Last month I continued my learning odyssey with the second week of training (IE2). Right away the fact that we attended IE1 made a huge difference and it helped us understand a lot better the subjects presented to us. This time it wasn’t just Paul and Kimberly but Jonathan and Joe have joined them adding their technical skills and expertise to the table. I learned so many new things that I have already used in my environment.

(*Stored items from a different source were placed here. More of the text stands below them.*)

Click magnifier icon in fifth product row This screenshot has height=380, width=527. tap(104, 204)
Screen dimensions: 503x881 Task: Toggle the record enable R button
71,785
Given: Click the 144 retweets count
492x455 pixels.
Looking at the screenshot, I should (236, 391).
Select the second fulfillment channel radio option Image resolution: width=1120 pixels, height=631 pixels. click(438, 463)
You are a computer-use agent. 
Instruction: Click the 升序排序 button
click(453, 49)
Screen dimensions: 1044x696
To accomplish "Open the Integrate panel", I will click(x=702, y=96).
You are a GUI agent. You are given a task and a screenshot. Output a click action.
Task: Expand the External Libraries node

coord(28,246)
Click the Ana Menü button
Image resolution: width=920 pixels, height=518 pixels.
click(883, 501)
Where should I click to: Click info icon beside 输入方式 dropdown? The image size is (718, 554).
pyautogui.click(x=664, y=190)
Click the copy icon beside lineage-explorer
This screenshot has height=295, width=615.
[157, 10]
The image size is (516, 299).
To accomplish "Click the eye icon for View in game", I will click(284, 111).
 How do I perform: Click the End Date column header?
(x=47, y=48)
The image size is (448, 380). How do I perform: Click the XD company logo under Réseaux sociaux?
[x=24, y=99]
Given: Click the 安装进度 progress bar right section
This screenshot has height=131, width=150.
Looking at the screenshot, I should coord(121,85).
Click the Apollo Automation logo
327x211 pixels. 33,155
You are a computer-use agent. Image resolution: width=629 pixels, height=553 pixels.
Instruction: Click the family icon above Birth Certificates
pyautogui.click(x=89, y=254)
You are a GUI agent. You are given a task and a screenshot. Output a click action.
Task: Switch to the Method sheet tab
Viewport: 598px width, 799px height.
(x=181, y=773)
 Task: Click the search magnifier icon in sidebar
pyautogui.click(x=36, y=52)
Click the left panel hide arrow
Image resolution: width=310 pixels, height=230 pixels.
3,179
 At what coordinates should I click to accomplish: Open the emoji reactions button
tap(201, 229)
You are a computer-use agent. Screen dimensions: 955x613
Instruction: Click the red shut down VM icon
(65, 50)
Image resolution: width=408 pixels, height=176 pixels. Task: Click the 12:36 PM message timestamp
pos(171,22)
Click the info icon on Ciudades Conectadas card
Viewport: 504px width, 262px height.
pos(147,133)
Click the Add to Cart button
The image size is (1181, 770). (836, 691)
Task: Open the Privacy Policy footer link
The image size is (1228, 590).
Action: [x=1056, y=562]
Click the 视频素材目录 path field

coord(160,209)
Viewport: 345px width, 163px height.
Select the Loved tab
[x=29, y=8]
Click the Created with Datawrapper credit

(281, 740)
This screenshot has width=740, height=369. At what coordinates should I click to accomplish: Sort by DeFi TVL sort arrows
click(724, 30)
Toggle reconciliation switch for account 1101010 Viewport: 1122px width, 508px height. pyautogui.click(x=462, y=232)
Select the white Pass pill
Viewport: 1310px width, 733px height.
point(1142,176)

To conclude, these classes have helped me to understand significantly better how SQL Server works. Things like PLE, forwarding records, heap fragmentation, index tuning, page structure, SAN performance, waits and stats, extended events, NUMA architectures, MCM program are only a few of the subjects that were explained in great detail.
Now on the last binary day of the century all this becomes even better by having the unique chance to have someone like Joe Sack as Mentor and working with him to advance my career. It’s been an incredible year for me and I look forward to work with my Mentor Joe Sack and see what the next 6 months will bring !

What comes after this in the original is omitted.